Chief Thomas Manger of the Montgomery County (MD) Police Department notes the three key issues that face a chief following a line of duty death are investigation of the incident, the pain and emotions the officers are experiencing, and dealing with the family. He acknowledges, "It is an overwhelming task. I'm convinced that until you go through it, you can't predict how difficult it's going to be." He advises police chiefs that if they have to deal with a line of duty death, it is imperative they clear their calendar because there is nothing more important than dealing with that officer. He states, "Focus on the police department, the officer, and the family. It's a 24-hour day while it's going on." Manger understands that the circumstances may not be as drastic when an officer is injured rather than killed.
Sergeant-at-Arms Gainer recognizes the need to stay connected to survivors and family members following line of duty deaths. During his tenure as Chief of the U. S. Capitol Police, Gainer maintained contact with the family survivors of the officers who were killed there in 1998, and he provided them ongoing support. The department holds a private ceremony on the date and at the spot where the officers were killed.
During National Police Week, May 13-19, 2007, special tribute is being paid to 382 fallen law enforcement officers whose names are being added to the walls of the National Law Enforcement Officers Memorial and include 145 law enforcement officers who were killed in the line of duty during 2006. The total number of names engraved on the walls of the Memorial now totals 17,917.

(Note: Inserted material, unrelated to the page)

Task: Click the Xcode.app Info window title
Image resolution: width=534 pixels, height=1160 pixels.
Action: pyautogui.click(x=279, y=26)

National Police Week is a time to remember the fallen officers who heroically dedicated their lives for the protection and safety of communities nationwide. As they are saluted for their monumental sacrifice and support to their families is provided, perhaps the words of Prince George's County Maryland State's Attorney Glenn F. Ivey should resound, "Police and law enforcement officers respond to dangerous situations when others retreat from them. We owe them our gratitude and respect. Each time a police officer is injured or killed we, as prosecutors, feel as if a family member has been harmed. It brings a continued sense of appreciation for what law enforcement encounters everyday. They are not only our colleagues but also are friends."